Pure Go Spider
Introduction to Go Web Scraping
Go (Golang) provides excellent support for web scraping with its robust standard library and third-party packages. Go's goroutines and channels make it particularly powerful for building concurrent scrapers that can efficiently handle large amounts of data.
Integrating Go Scrapers with Crawlab
This guide demonstrates how to create a pure Go-based web scraper (without using the Colly framework) and integrate it with Crawlab to collect quotes from a fictional quotes website.
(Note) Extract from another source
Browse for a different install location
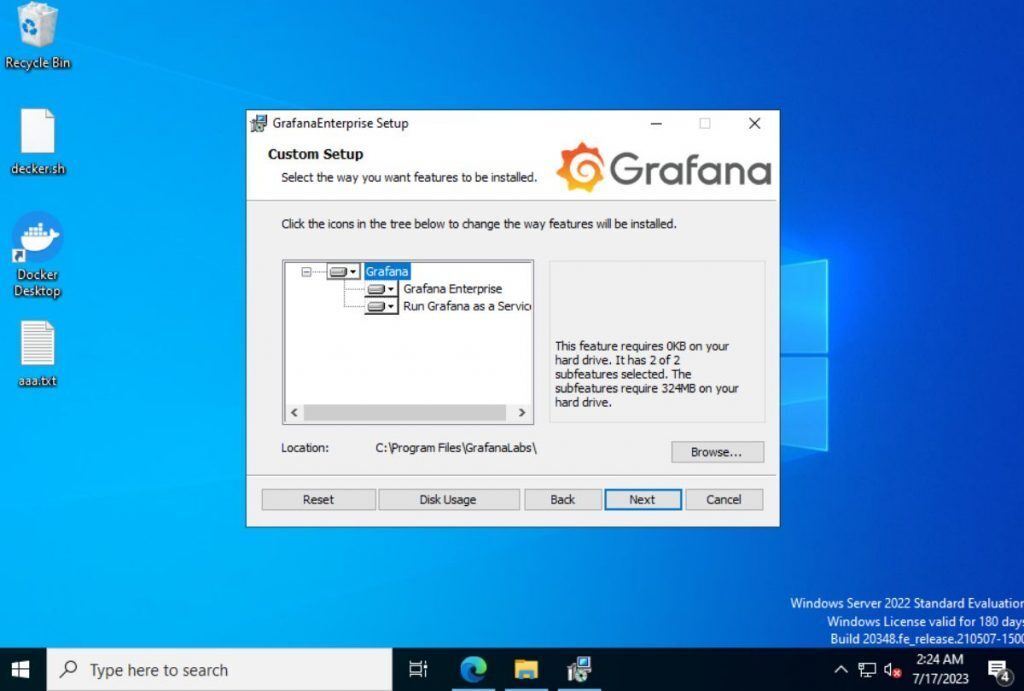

Creating the Spider in Crawlab
- In the Crawlab web interface, navigate to the Spider list
- Click the "New Spider" button
- Fill in the following details:
- Name: "quotes_scraper"
- Execute Command:
go run main.go - Parameter: (leave empty)
- Click "Confirm" to create the spider
Setting Up the Go Project
After creating the spider, we need to set up a Go project. Here's the structure we'll use:
quotes_scraper/
├── main.go
├── go.mod
└── go.sum
1. go.mod
module quotes_scraper
go 1.19
require (
github.com/PuerkitoBio/goquery v1.8.1
github.com/crawlab-team/crawlab-sdk-go v0.1.0
)
2. main.go
package main
import (
"encoding/json"
"fmt"
"io"
"log"
"net/http"
"os"
"strconv"
"strings"
"sync"
"time"
"github.com/PuerkitoBio/goquery"
"github.com/crawlab-team/crawlab-sdk-go"
)
// Quote represents a quote with author and tags
type Quote struct {
Text string `json:"text"`
Author string `json:"author"`
Tags []string `json:"tags"`
}
// Configuration
const (
baseURL = "https://example-quotes.com"
startURL = baseURL + "/quotes/page/1"
concurrency = 3 // Number of concurrent pages to scrape
requestTimeout = 10 * time.Second
)
func main() {
// Setup logging
log.SetOutput(os.Stdout)
log.SetFlags(log.Ldate | log.Ltime | log.Lshortfile)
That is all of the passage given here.